I’m not going to give some cliché speech about how “rest is productive” and “you shouldn’t feel guilty” because let’s be honest, that’s not how it feels in the moment. Instead, this is me saying what’s probably been on your mind too, and we can both try to figure it out together.
There’s also the question of when to rest. I’ve realized that sometimes, feeling overwhelmed isn’t even because you’re overworking, it’s because, in your head, you have so much lined up to do that it feels exhausting before you even start.
I had three major goals this year. And to be honest? I’ve only been working actively on one, kind of working on another, and barely touching the last one. And even with that, I started feeling like I was running on empty. So I stopped. Now, the question is, was that the right call? Or did I just let myself off the hook too soon?
That’s the tricky part about rest. When you stop moving, your mind suddenly has space to think. And sometimes, instead of feeling relaxed, it just starts overanalyzing everything. Am I meant to be resting right now? Should I be doing something else?

First off, we need to rest. I need to rest. You need to rest. That’s a fact. But here’s another fact: too much rest turns into laziness. And take it from a chronic lazy person, once you cross that line, it’s hard to come back.
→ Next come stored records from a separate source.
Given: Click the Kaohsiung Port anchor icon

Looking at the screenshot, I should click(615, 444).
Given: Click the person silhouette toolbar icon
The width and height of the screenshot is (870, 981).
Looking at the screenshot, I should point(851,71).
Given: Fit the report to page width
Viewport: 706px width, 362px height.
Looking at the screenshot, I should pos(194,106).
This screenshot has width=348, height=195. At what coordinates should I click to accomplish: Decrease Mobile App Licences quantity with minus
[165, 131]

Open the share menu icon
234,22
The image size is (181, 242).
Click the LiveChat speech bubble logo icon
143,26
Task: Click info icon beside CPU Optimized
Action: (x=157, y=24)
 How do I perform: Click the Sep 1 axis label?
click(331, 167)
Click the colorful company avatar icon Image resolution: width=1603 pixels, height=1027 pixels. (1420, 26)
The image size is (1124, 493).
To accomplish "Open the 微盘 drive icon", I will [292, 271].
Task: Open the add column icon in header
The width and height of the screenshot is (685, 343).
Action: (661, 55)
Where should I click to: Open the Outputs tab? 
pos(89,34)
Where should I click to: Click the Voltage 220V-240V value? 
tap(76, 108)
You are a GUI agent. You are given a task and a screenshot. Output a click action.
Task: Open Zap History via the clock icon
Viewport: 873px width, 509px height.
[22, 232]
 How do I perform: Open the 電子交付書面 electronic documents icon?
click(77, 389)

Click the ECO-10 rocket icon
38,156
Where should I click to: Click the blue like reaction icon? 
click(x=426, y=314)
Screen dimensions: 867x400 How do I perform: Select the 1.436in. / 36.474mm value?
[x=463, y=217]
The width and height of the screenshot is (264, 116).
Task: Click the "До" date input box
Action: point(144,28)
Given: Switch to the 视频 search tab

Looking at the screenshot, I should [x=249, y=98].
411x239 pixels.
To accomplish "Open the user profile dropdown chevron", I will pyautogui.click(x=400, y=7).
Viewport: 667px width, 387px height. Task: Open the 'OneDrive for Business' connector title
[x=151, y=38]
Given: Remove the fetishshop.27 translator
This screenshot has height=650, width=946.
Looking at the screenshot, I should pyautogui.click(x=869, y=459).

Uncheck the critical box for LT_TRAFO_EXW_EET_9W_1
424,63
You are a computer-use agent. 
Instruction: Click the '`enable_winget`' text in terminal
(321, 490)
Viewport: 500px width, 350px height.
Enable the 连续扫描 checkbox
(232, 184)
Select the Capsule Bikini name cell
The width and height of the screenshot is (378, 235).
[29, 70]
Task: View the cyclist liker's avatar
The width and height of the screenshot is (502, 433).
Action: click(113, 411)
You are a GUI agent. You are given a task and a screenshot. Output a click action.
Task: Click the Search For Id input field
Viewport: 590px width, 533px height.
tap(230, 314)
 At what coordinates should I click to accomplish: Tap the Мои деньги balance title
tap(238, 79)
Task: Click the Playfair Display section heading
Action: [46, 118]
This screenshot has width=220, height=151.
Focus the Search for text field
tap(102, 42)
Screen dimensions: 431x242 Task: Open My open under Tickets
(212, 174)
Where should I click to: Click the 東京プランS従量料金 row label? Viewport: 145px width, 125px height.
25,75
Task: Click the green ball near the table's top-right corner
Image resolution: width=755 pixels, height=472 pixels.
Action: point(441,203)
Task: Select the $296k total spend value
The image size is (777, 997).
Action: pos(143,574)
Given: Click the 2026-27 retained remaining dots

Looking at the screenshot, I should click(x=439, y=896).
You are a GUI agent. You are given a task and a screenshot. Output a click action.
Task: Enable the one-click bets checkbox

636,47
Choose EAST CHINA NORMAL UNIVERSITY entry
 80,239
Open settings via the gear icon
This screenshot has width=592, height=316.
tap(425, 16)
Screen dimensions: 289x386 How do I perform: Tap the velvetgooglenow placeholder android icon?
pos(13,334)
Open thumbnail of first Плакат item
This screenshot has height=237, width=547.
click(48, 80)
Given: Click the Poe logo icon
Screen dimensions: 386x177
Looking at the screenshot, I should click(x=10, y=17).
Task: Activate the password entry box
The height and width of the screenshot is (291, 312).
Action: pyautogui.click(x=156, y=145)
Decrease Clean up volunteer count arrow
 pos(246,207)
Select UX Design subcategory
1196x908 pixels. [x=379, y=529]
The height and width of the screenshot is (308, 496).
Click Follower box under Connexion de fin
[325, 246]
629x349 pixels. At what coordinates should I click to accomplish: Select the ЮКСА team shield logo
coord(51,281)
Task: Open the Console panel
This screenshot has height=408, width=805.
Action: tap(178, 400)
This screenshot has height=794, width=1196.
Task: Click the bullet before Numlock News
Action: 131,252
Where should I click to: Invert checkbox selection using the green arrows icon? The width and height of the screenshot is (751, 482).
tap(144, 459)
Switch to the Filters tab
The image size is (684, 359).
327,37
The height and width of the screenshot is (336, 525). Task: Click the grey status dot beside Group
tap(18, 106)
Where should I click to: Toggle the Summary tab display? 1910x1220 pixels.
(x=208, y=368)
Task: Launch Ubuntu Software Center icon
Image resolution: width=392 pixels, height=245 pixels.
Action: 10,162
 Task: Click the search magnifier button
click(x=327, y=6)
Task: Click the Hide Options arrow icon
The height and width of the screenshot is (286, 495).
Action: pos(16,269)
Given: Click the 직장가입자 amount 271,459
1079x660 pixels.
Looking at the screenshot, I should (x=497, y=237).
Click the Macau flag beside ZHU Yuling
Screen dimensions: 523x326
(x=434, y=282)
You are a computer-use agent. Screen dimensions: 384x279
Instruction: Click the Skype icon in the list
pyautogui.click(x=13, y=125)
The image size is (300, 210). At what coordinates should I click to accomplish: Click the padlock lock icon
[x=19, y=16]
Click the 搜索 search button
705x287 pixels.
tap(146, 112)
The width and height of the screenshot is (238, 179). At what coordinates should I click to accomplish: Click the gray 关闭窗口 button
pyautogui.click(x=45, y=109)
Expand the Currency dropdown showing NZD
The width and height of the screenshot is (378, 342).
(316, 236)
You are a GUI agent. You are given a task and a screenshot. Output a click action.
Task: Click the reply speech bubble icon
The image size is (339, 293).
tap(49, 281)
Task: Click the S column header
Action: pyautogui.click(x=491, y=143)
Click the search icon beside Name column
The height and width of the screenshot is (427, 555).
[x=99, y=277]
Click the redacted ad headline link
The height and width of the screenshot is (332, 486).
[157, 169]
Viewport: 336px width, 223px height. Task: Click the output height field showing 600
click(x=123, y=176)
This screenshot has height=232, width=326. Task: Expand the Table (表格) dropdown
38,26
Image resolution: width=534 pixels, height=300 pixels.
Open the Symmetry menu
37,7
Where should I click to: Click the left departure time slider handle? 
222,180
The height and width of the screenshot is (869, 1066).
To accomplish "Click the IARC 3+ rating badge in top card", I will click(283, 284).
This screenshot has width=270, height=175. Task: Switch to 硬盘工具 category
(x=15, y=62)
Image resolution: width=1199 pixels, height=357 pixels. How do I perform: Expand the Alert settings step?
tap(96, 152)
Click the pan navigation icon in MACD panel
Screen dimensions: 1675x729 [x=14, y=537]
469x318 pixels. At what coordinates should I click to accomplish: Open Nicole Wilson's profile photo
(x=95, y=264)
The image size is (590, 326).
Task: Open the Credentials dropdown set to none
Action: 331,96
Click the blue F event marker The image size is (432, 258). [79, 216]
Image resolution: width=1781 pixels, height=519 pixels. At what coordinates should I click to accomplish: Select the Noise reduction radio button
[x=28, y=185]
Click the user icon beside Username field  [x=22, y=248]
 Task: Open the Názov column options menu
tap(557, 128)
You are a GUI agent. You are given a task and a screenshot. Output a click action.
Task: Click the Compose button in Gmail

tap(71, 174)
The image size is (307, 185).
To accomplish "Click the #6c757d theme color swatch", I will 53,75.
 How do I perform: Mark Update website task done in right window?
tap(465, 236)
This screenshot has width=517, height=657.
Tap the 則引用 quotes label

I’ve noticed that for me, planning ahead helps. Not in the “super organized, everything-on-a-timetable” kind of way, but in the I-know-myself kind of way. Because I know I procrastinate. I know if I don’t set some kind of structure, I’ll keep pushing things off.
And let’s be real, sometimes you’re not even tired, you just don’t feel like it. That’s when rest becomes an excuse.
I remember back in 200 level, there was this girl in my hostel. She was in an engineering department, I think, and they had this crazy tough course. Everyone was reading like their life depended on it. No breaks, barely sleeping, just coffee and cramming.
Then one day, out of nowhere, she snapped. Like, actually snapped. She started acting completely off, walking around the hostel talking to herself, not making sense. She had literally read herself into a breakdown.
That’s when it hit me: not resting is just as dangerous as over-resting. Your body and mind will shut down if you don’t give them a break.
So, How Do You Rest Without Feeling Guilty?
I don’t have all the answers, but here’s what I’m trying to do:
1. Schedule rest the way you schedule work. If I can set deadlines for tasks, I can set deadlines for breaks.
2. Find balance. Instead of stopping everything completely, I can do light work, like journaling, reading, or soft learning, so I feel like I’m still moving forward.
3. Hold myself accountable. Last year, I had exams, work, and I was organizing my NGO’s first outreach, alone. I was burnt out. And even when I knew I needed to rest, I still didn’t know how. That’s when I reached out to a friend, and honestly, just having someone remind me to breathe helped more than I expected.
Rest is necessary, but the guilt that comes with it? That’s something we have to unlearn. It’s about knowing when to push and when to pause.